> [Text section]
********************

Opinion
Civil Action 1:20-cv-2107-JPB
08-02-2021
ORDER
J. P BOULEE, UNITED STATES DISTRICT JUDGE.
This matter is before the Court on pro se plaintiff Shannon Blake's (“Blake”) letter to the Court, which the Clerk construed as a Motion for Reconsideration (“Motion”). ECF No. 36. After due consideration of the Motion, the Court finds as follows:
I. BACKGROUND
The Court dismissed Blake's Complaint for failure to comply with the Court's January 8, 2021 Order (“January 8 Order”), which directed Blake to respond to the defendants' motion to dismiss by Friday, January 22, 2021. The January 22 response deadline was set after Blake failed to respond to the motion to dismiss by the applicable deadline and within the additional time allowed by the magistrate judge. The Court emphasized in the January 8 Order that “[f]ailure to comply with [the] Order shall result in dismissal of [the] action.”
Yet, Blake, again, failed to respond to the motion by this third deadline. Her response was filed on January 29, 2021, three days after the Court dismissed the case.
Blake does not contend that she lacked timely notice of the Court's January 8 Order. Rather, she states that while she received “notice” on January 17 that copies of the motion to dismiss papers had arrived in her mailbox, she could not retrieve the papers at that time due to personal circumstances. The Court notes that Blake did not seek an extension of the deadline or another form of relief.

********************

> [Given information]

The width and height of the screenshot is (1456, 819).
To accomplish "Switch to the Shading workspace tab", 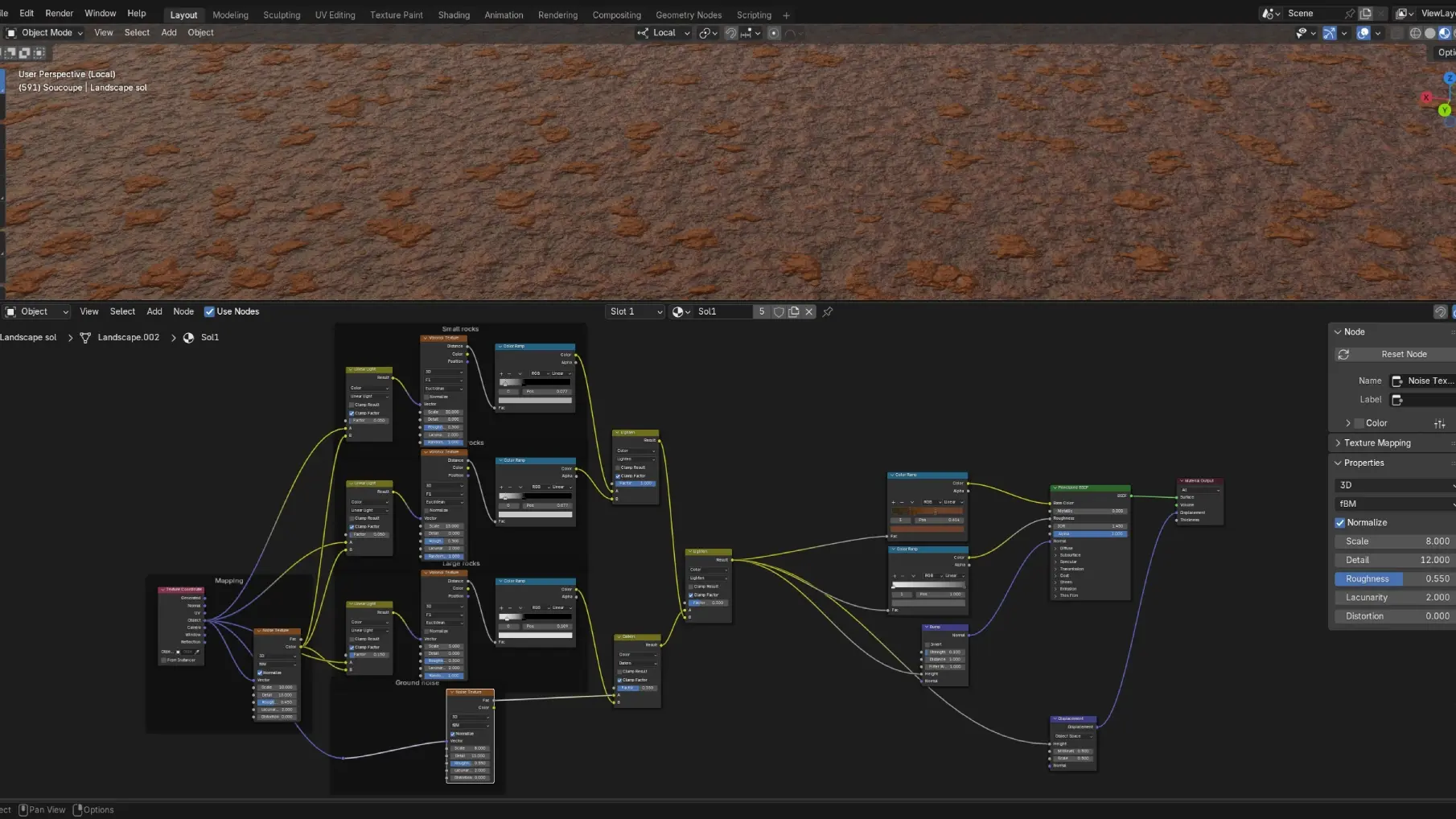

********************

Extend the court order on Blake's motion for reconsideration, starting after its final sentence.

> [Expected output]
The Court directed the defendants to provide copies of the motion papers to Blake because she maintained that she never received them.
II. DISCUSSION
“Courts may grant relief under Rule 59(e) or Local Rule 7.2E only if the moving party clears a high hurdle.” Chesnut v. Ethan Allen Retail, Inc., 17 F.Supp.3d 1367, 1370 (N.D.Ga. 2014). Indeed, “[t]he only grounds for granting a Rule 59 motion are newly-discovered evidence or manifest errors of law or fact.” Arthur v. King, 500 F.3d 1335, 1343 (11th Cir. 2007).
Similarly, Local Rule 7.2(E) dictates that “[m]otions for reconsideration shall not be filed as a matter of routine practice” and may be filed only when “absolutely necessary.” “Reconsideration is only ‘absolutely necessary' where there is: (1) newly discovered evidence; (2) an intervening development or change in controlling law; or (3) a need to correct a clear error of law or fact.” Bryan v. Murphy, 246 F.Supp.2d 1256, 1259 (N.D.Ga. 2003).
Thus, “neither Rule 59(e) nor Local Rule 7.2E affords a dissatisfied party an opportunity to relitigate old matters, raise argument or present evidence that could have been raised prior to the entry of judgment, introduce novel legal theories, or repackage familiar arguments to test whether the Court will change its mind.” Chesnut, 17 F.Supp.3d at 1370. A motion for reconsideration is not “an opportunity to show the court how it ‘could have done it better.'” Bryan, 246 F.Supp.2d at 1259.
Here, Blake's Motion is not based on any of the applicable grounds for reconsideration. Therefore, relief is not warranted, and her Motion (ECF No. 36) is DENIED.
SO ORDERED.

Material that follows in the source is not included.